| DIRECTIVE |
Copy out the rows from the line containing "The image size" through the line containing "(x=1325, y=25)", both lines included.

| TASK DATA |
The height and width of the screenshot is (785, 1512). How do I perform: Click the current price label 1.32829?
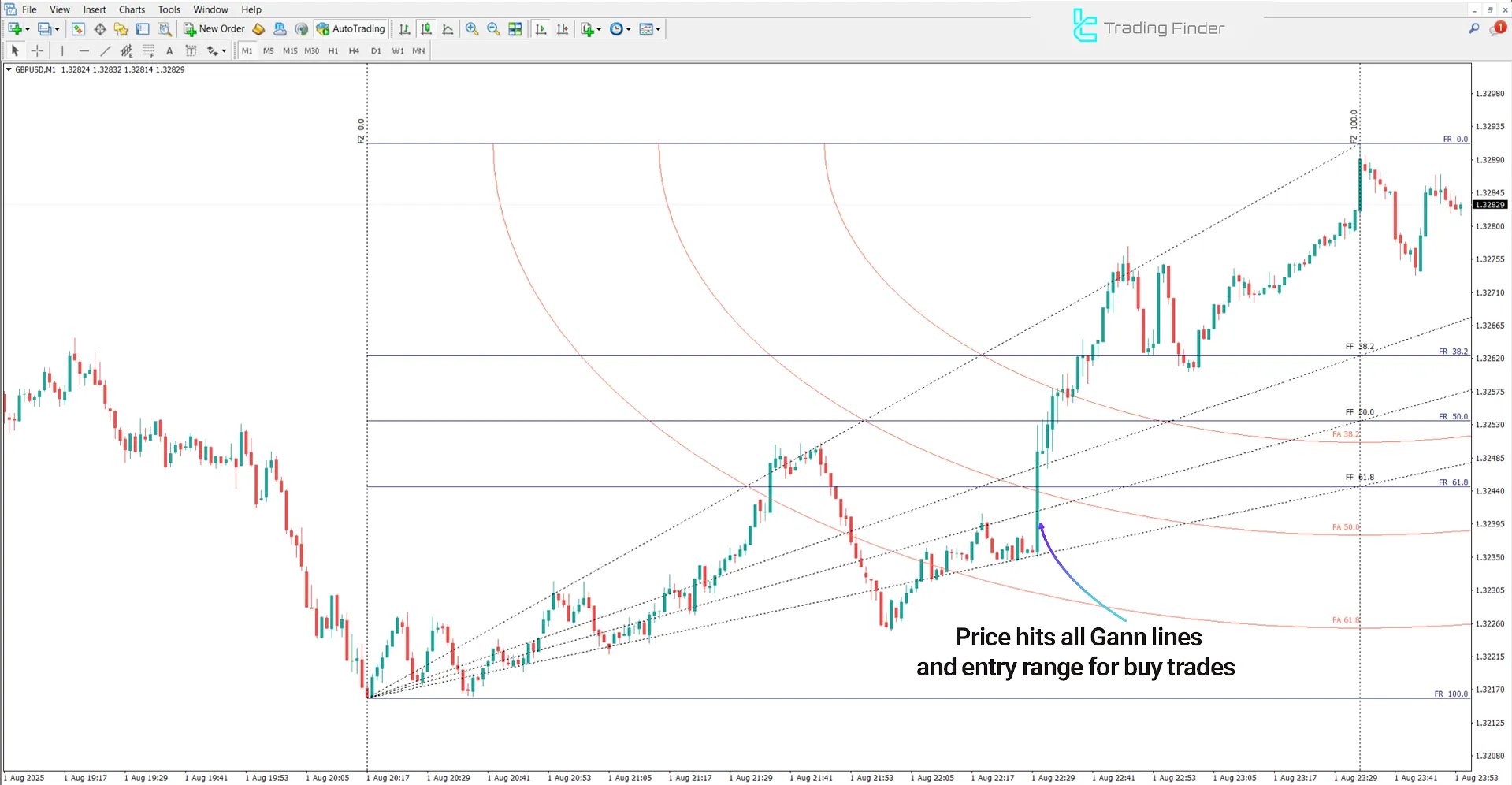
--
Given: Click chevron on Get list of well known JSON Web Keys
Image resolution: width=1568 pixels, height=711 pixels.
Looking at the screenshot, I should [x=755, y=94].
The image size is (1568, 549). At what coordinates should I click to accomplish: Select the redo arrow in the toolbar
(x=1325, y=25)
---
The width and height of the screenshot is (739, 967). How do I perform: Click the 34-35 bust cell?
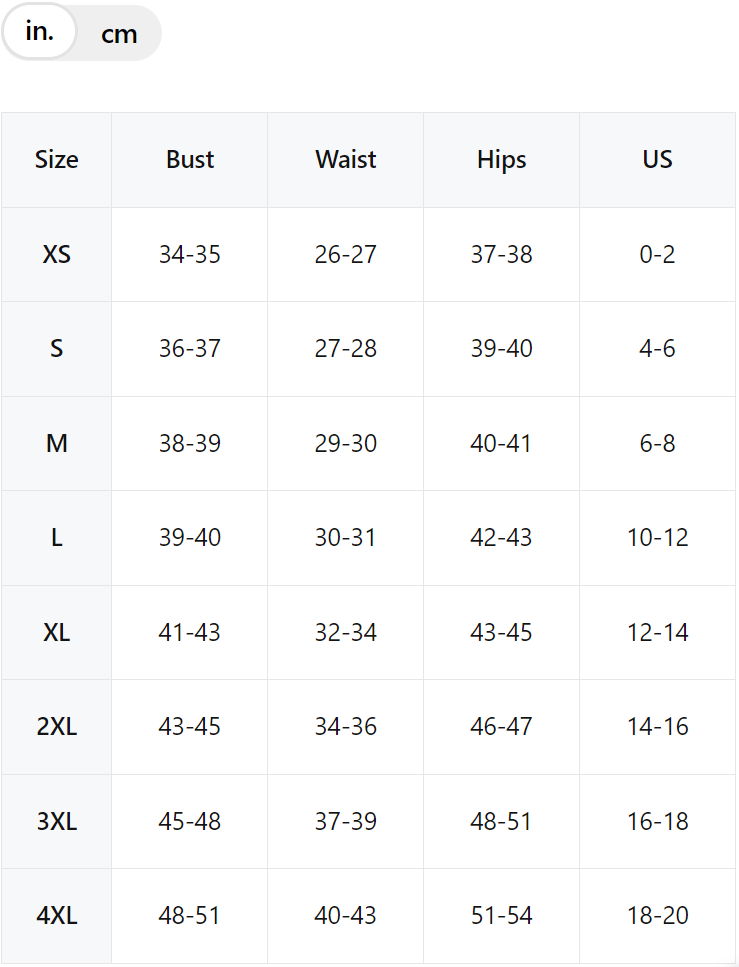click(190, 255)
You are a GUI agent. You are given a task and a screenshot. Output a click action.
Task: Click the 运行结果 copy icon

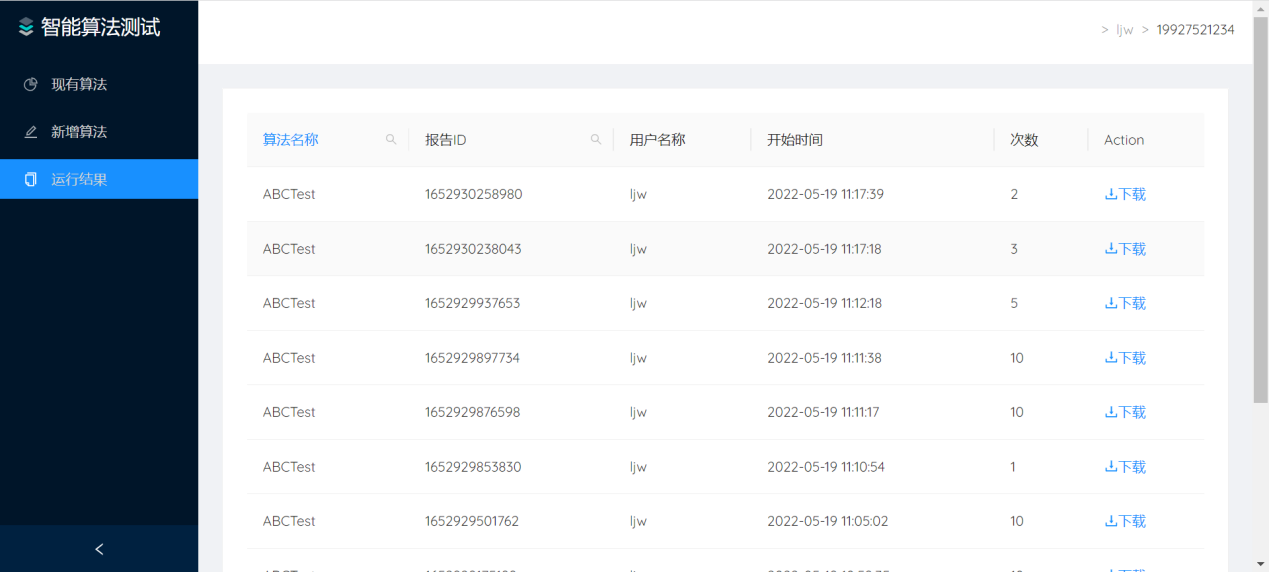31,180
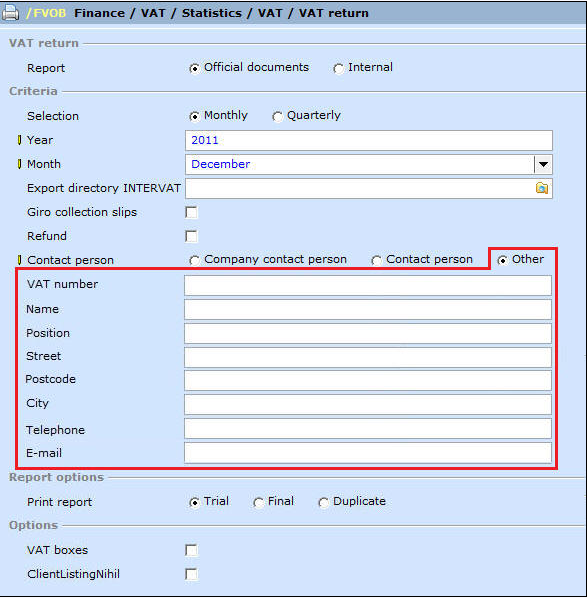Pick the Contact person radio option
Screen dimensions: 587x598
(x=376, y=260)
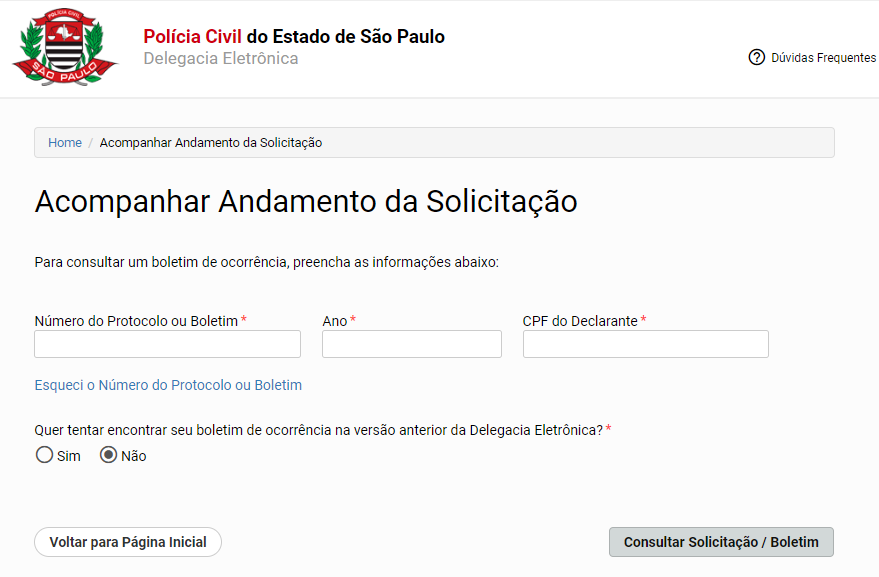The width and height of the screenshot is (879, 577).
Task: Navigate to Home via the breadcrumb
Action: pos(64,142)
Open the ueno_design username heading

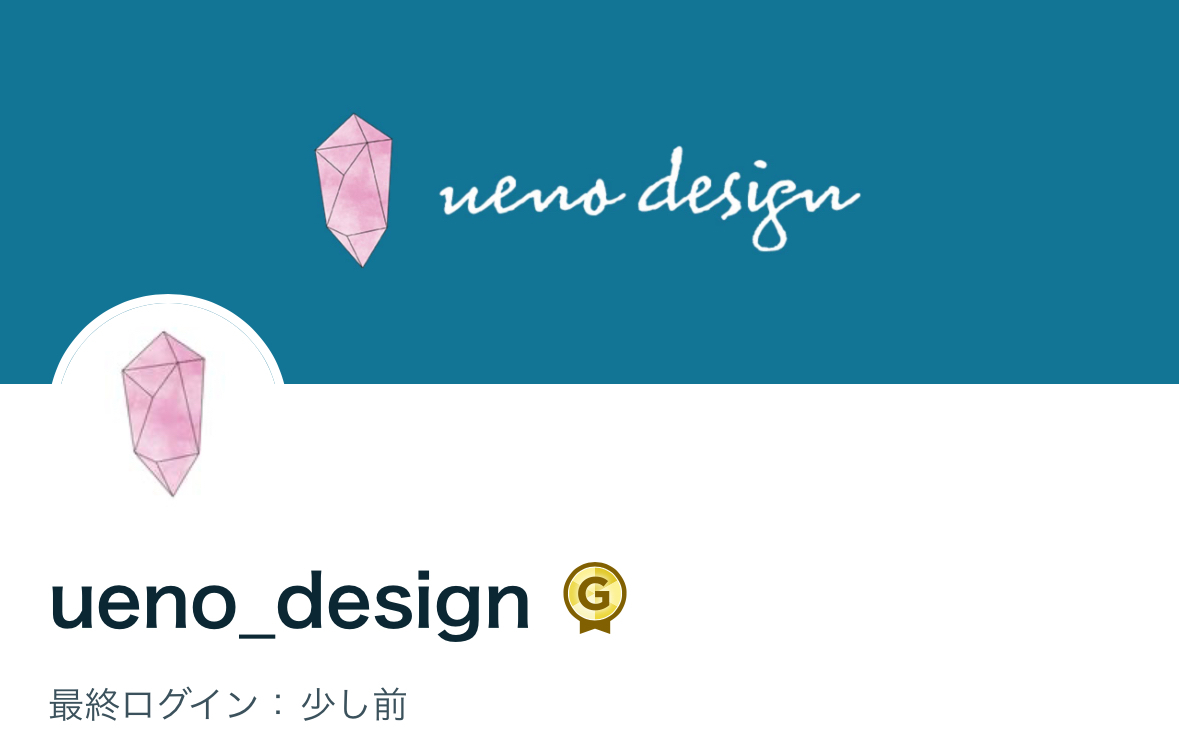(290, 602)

| COMPLETE OUTPUT |
The image size is (1568, 549). At what coordinates should I click to accomplish: Select the redo arrow in the toolbar
(x=1325, y=25)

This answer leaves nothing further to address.